(Work request) Transcribe only the part of the material below that begins at the line containing "Where should I" and ends at the line containing "Task: Toggle Allow consecutive checkbox", with both kept and images left out.

(Task inputs)
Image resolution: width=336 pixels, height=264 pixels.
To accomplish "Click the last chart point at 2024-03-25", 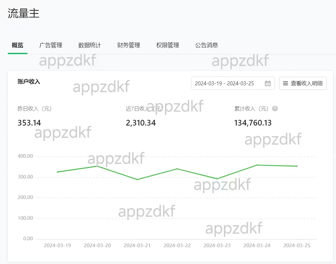I will click(297, 166).
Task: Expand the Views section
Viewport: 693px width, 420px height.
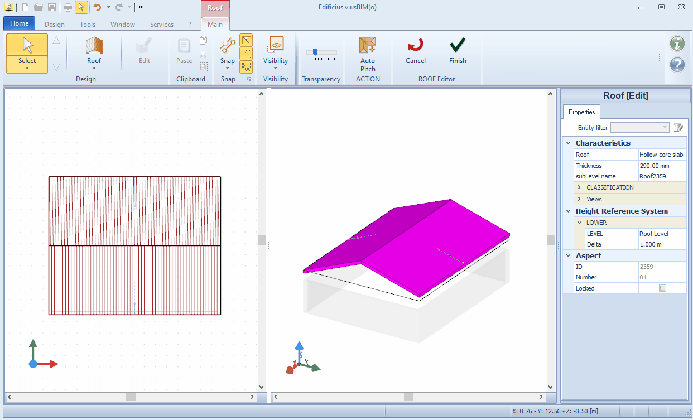Action: coord(580,199)
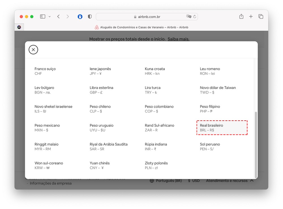Select Won sul-coreano KRW option

point(49,165)
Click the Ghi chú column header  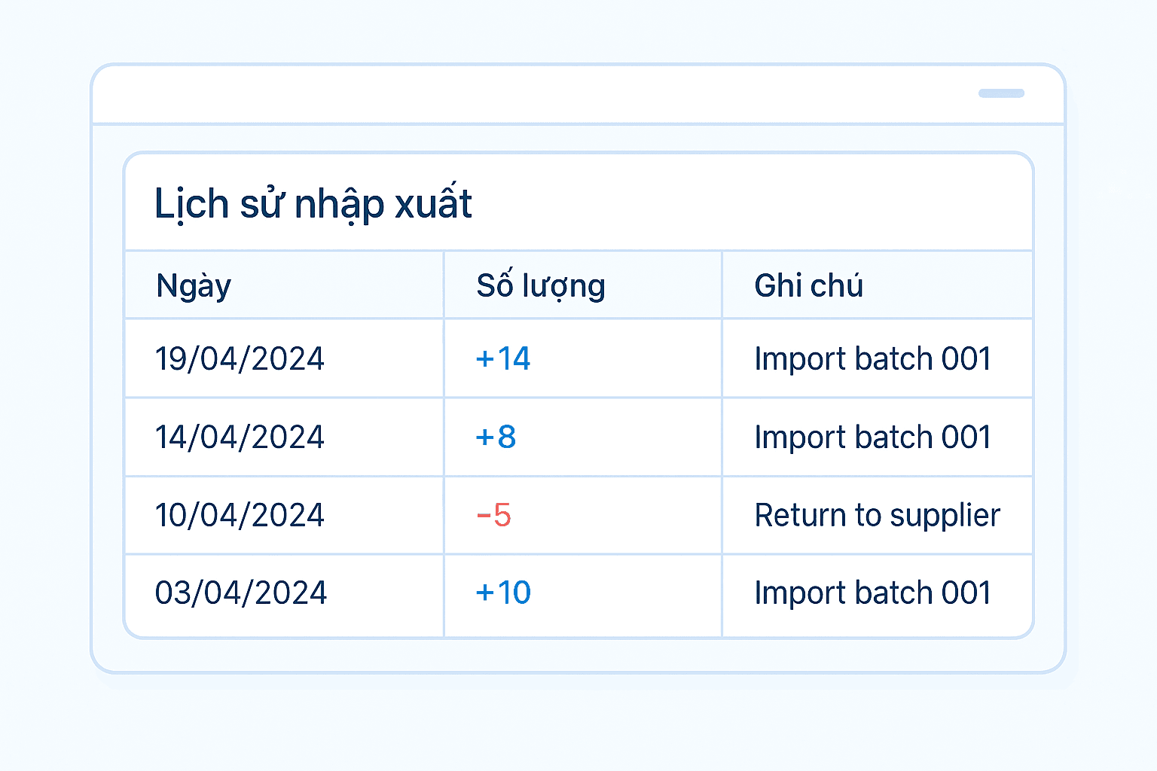point(808,286)
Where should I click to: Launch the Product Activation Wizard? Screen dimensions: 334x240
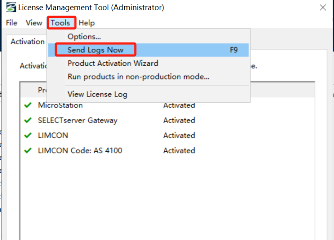(x=113, y=63)
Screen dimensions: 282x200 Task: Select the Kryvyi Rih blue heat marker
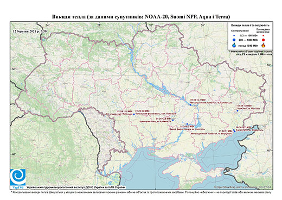pyautogui.click(x=173, y=120)
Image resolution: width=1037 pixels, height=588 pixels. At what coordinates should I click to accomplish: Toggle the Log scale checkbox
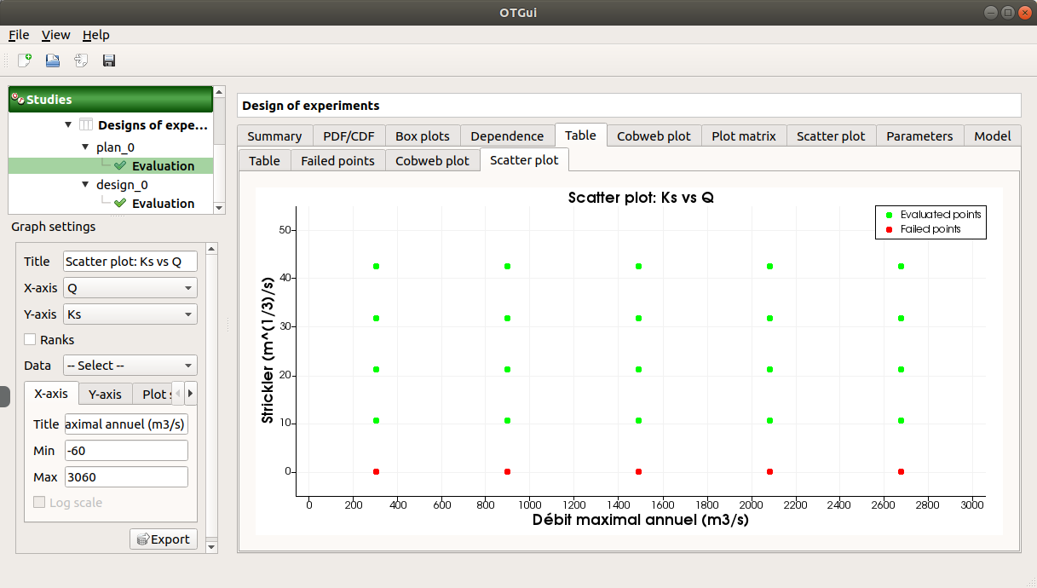[x=39, y=503]
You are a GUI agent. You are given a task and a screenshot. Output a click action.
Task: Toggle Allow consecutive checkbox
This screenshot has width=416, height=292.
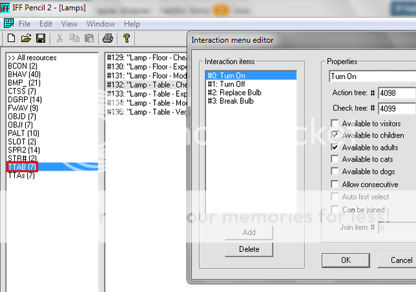[334, 185]
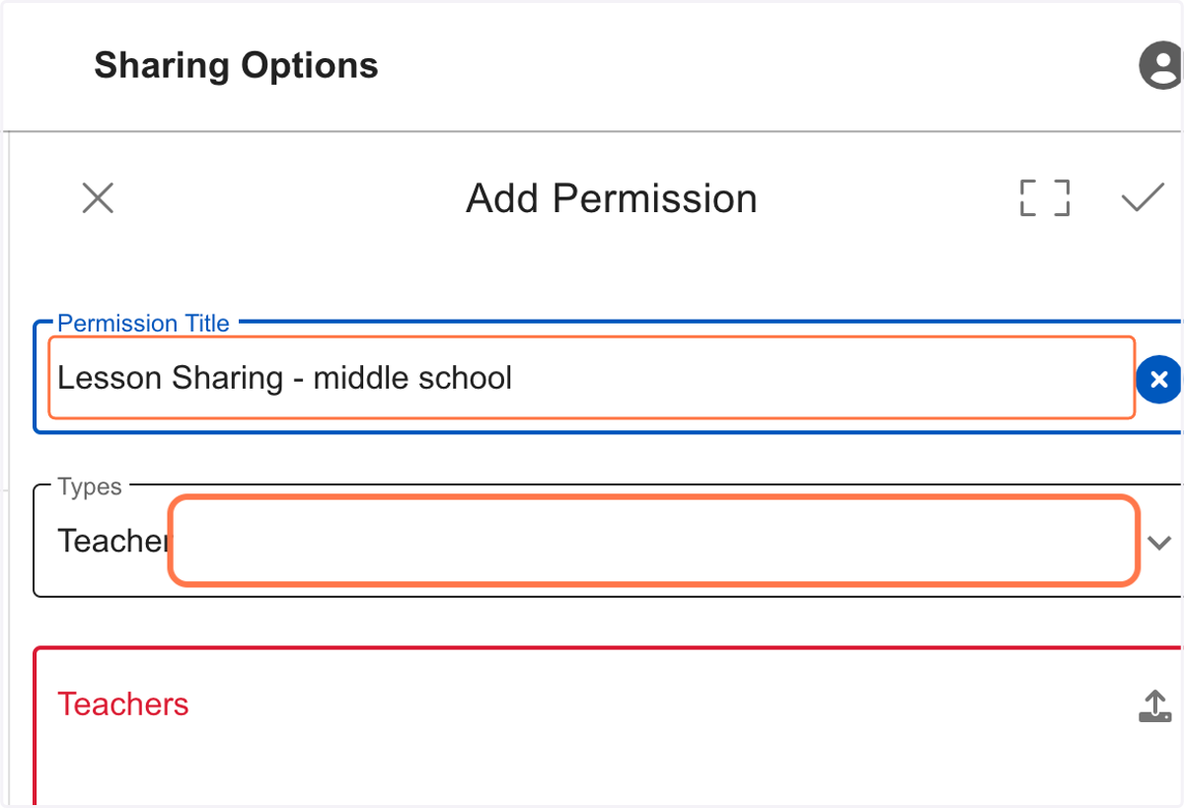This screenshot has width=1184, height=808.
Task: Expand Add Permission dialog to fullscreen
Action: (x=1045, y=197)
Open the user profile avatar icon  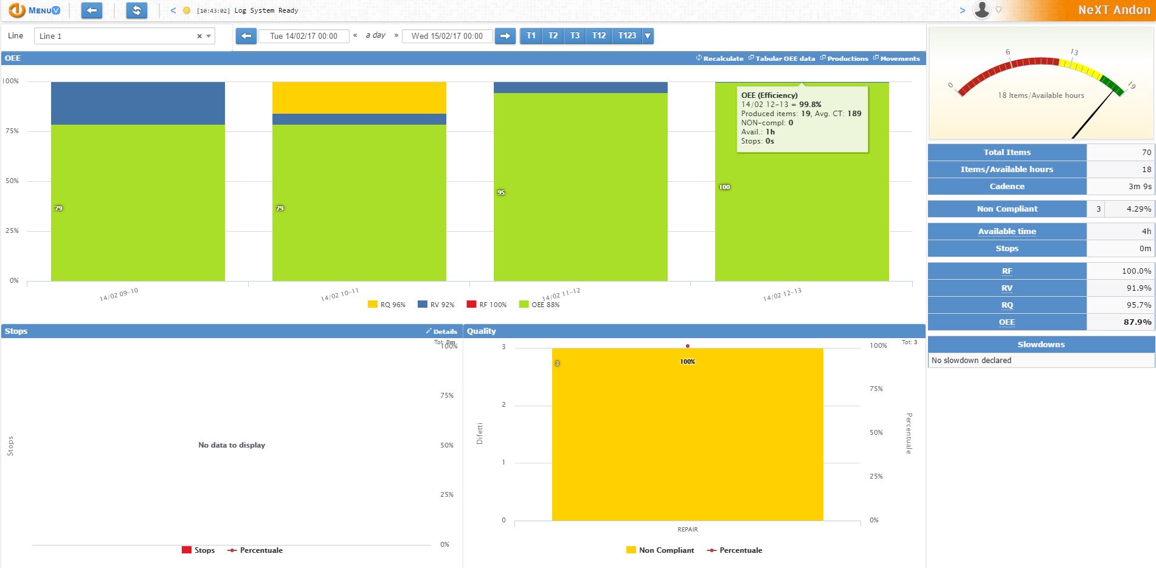981,10
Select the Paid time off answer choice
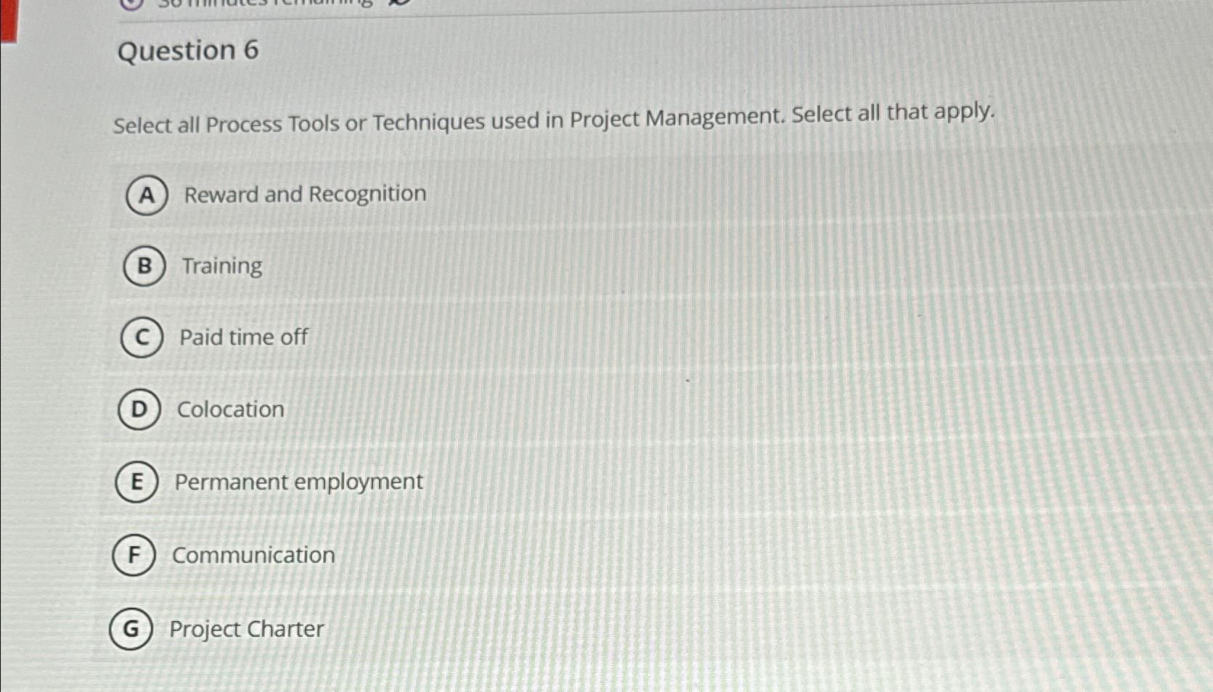This screenshot has height=692, width=1213. click(x=242, y=337)
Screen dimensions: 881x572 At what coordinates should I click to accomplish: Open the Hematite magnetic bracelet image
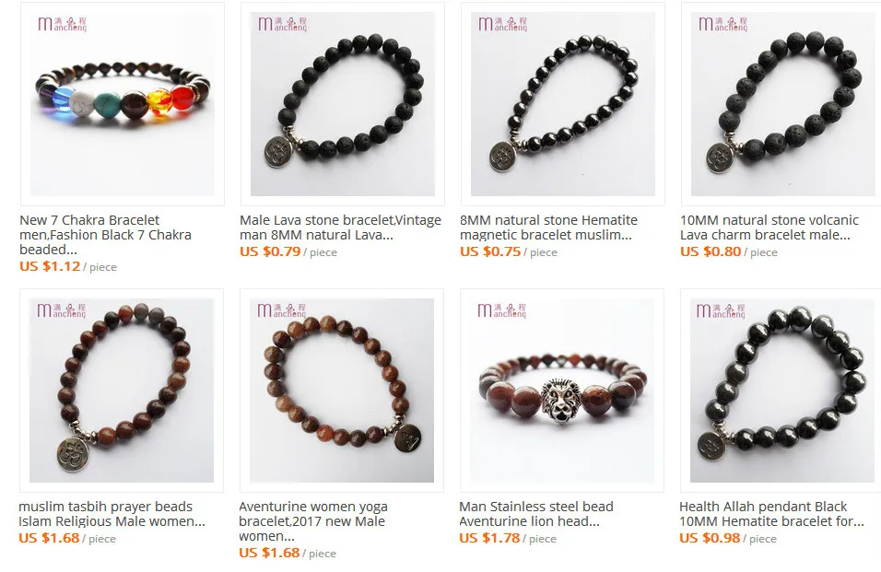tap(563, 104)
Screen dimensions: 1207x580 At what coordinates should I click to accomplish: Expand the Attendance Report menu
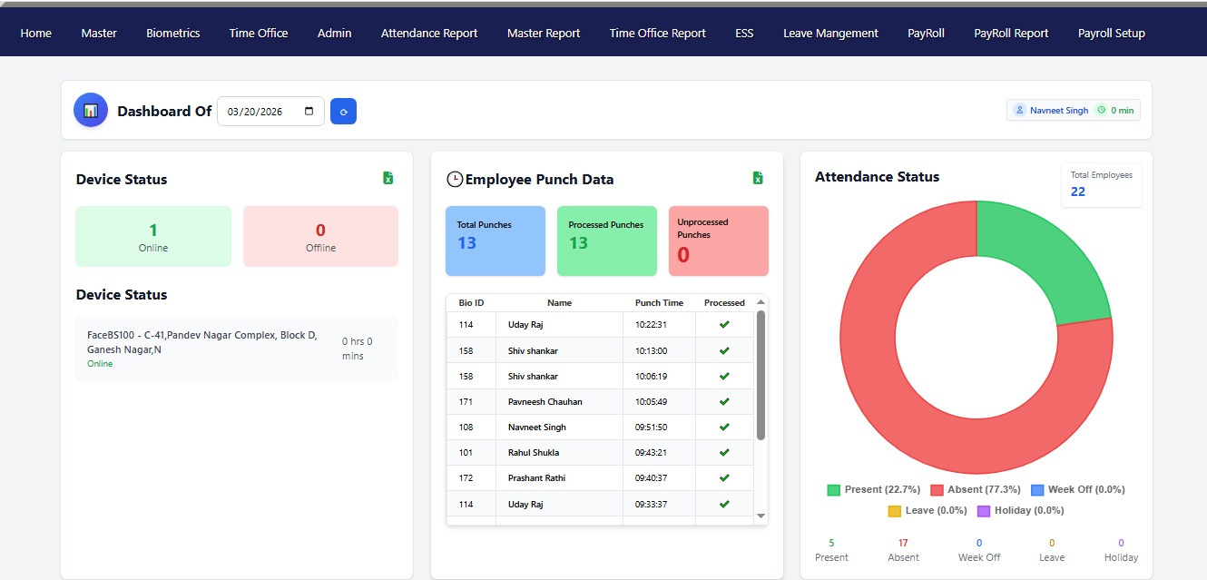pos(429,34)
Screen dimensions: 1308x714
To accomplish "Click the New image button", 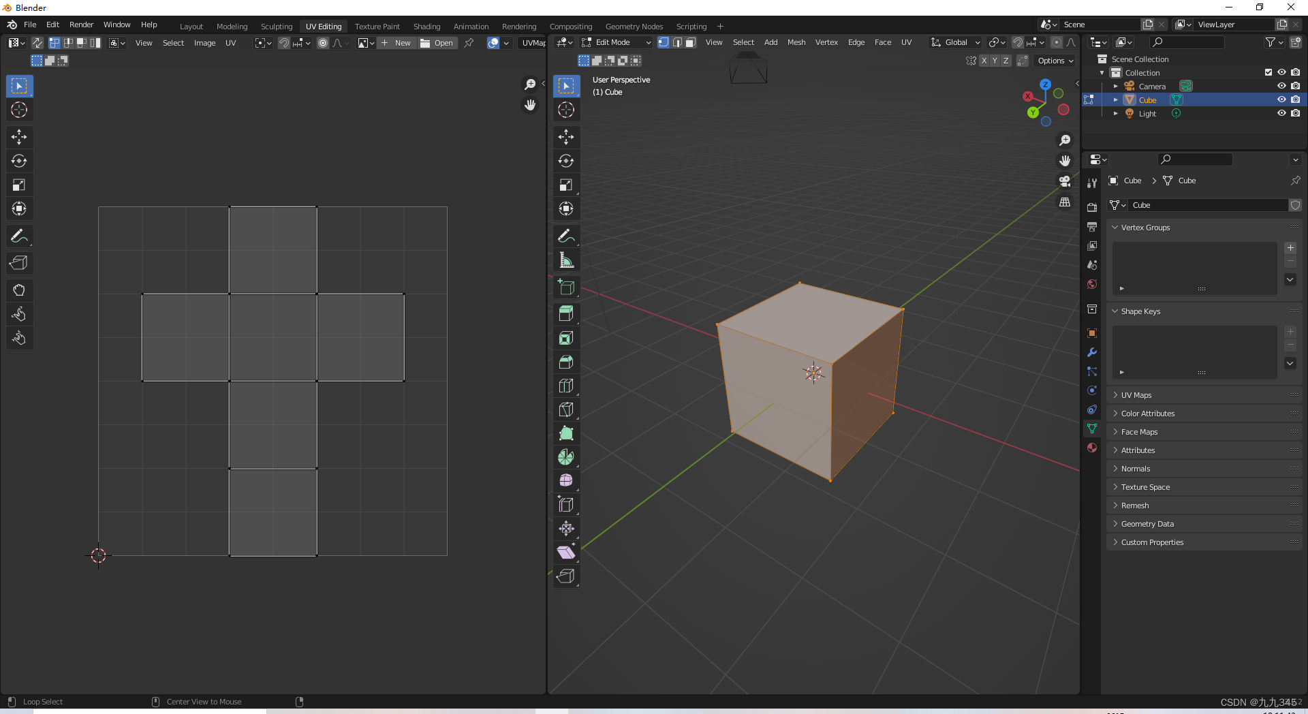I will click(x=396, y=43).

(Result)
Where should I click to: Launch the Product Activation Wizard? Screen dimensions: 334x240
(x=113, y=63)
Screen dimensions: 282x200 Task: Select the Kryvyi Rih blue heat marker
pyautogui.click(x=173, y=120)
Image resolution: width=1037 pixels, height=588 pixels. At what coordinates should I click to accomplish: Toggle the Log scale checkbox
[x=39, y=503]
You are a GUI agent. You are given a task and a screenshot. Output a click action.
Task: Toggle Allow consecutive checkbox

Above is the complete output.